The second type comprises databases using a single information source, for instance, those containing only primary care data, or those following up a specific cohort with the aim to conduct epidemiological research. Finally, disease registries exist that sometimes are used for drug safety research. Examples of the different types of data source will be presented.
Most of these databases have been set up with other aims than to carry out research and this has implications for the information available for research.

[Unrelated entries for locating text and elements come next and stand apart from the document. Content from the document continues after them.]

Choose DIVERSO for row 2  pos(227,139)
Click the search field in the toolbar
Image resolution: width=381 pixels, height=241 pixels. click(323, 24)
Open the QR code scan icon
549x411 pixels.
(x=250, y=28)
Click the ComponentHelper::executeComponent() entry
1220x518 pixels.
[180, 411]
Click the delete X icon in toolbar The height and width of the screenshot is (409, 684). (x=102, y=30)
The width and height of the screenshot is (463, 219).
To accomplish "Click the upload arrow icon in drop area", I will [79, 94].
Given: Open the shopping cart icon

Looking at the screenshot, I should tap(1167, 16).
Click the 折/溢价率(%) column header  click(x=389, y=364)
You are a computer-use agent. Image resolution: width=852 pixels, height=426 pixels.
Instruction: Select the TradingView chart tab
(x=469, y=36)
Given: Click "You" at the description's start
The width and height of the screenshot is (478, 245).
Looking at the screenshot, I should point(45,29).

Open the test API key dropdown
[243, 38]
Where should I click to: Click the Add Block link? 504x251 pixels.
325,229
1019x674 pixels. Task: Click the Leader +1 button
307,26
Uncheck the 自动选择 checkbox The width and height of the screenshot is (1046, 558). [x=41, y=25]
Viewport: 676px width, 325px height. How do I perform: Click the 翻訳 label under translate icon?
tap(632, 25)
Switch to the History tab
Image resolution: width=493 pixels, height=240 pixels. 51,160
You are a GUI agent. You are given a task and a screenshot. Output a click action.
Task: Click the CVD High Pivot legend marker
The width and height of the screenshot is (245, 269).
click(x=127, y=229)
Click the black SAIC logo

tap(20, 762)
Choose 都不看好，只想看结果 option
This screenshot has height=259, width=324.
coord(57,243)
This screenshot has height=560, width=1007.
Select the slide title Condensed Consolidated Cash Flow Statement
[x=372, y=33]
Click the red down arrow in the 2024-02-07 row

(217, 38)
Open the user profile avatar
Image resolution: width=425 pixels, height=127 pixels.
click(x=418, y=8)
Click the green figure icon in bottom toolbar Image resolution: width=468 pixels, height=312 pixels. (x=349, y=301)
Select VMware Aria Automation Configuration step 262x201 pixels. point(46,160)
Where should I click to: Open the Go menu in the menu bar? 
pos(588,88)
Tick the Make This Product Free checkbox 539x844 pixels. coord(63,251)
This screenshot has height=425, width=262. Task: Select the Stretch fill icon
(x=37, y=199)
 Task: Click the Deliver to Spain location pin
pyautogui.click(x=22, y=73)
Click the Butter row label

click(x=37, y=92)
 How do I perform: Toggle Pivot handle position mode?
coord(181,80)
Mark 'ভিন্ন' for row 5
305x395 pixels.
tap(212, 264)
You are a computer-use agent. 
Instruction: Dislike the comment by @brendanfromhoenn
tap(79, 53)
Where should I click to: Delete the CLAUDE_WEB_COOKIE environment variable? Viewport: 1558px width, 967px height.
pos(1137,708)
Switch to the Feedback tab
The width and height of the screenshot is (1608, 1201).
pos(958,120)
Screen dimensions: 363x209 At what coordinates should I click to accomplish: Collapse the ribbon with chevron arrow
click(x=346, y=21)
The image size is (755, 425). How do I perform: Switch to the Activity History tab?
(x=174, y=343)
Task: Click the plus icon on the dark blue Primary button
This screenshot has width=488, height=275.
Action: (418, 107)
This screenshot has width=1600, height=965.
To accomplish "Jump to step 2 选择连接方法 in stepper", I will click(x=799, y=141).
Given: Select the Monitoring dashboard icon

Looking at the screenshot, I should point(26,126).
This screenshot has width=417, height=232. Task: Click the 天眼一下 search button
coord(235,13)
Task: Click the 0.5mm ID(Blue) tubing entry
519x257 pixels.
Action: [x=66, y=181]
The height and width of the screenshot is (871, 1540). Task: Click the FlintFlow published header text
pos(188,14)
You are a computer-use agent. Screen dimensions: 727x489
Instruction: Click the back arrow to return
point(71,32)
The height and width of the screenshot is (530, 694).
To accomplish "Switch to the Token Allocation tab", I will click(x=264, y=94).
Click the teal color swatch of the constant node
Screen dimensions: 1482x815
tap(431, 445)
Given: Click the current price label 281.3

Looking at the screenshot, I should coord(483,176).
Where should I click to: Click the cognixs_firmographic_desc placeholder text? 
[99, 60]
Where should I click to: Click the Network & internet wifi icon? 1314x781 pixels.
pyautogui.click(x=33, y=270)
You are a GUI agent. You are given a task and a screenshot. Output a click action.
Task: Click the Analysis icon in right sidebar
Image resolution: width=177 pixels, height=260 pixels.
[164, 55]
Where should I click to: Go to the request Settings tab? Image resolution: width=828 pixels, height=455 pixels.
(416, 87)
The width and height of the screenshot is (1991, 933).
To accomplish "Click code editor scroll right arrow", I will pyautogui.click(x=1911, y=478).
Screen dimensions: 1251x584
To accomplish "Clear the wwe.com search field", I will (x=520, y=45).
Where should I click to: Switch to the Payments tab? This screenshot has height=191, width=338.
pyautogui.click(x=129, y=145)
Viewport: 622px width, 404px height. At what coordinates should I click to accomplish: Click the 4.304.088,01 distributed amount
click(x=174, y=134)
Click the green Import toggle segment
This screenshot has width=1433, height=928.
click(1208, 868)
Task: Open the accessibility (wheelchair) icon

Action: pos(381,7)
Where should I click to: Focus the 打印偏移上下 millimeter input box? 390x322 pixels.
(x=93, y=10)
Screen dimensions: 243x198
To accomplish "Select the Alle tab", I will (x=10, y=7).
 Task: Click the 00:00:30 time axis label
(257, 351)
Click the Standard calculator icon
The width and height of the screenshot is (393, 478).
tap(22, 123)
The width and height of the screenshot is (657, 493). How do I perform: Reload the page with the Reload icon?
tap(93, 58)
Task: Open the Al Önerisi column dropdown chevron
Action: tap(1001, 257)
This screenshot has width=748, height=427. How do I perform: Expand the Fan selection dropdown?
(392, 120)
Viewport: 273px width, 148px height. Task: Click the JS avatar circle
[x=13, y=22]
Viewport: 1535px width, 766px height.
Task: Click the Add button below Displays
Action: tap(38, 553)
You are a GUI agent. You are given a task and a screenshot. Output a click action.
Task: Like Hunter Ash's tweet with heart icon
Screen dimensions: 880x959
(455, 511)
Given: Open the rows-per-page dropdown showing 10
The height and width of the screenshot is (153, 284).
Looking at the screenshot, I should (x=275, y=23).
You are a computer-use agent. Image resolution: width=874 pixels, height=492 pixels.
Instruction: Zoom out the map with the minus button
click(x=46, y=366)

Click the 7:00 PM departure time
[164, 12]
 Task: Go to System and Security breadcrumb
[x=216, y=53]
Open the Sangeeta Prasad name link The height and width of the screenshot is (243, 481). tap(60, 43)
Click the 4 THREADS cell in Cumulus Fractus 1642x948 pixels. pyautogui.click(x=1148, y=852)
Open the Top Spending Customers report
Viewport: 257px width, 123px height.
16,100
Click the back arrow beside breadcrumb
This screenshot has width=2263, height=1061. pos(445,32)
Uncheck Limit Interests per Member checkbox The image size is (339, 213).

Strengths and limitations: Some databases' limitations arise due to what is asked at the point of data entry, whereas other databases are limited due to what is deemed relevant by the user. To an extent, the availability of data depends on the health care system in which they are collected. In addition, most databases lack information on over the counter (OTC) drug use and on important confounders for drug safety research such as ethnicity, disease severity and life style factors.
Apart from information on exposure, outcome, and potential confounders, sufficient data to detect clinically and statistically significant associations is needed, hence the database needs to cover a sufficiently large population. What constitutes ‘a sufficiently large population’ is a function of both frequency of the exposure and frequency of the outcome studied. Examples will be given of the contribution of healthcare databases to drug safety studies.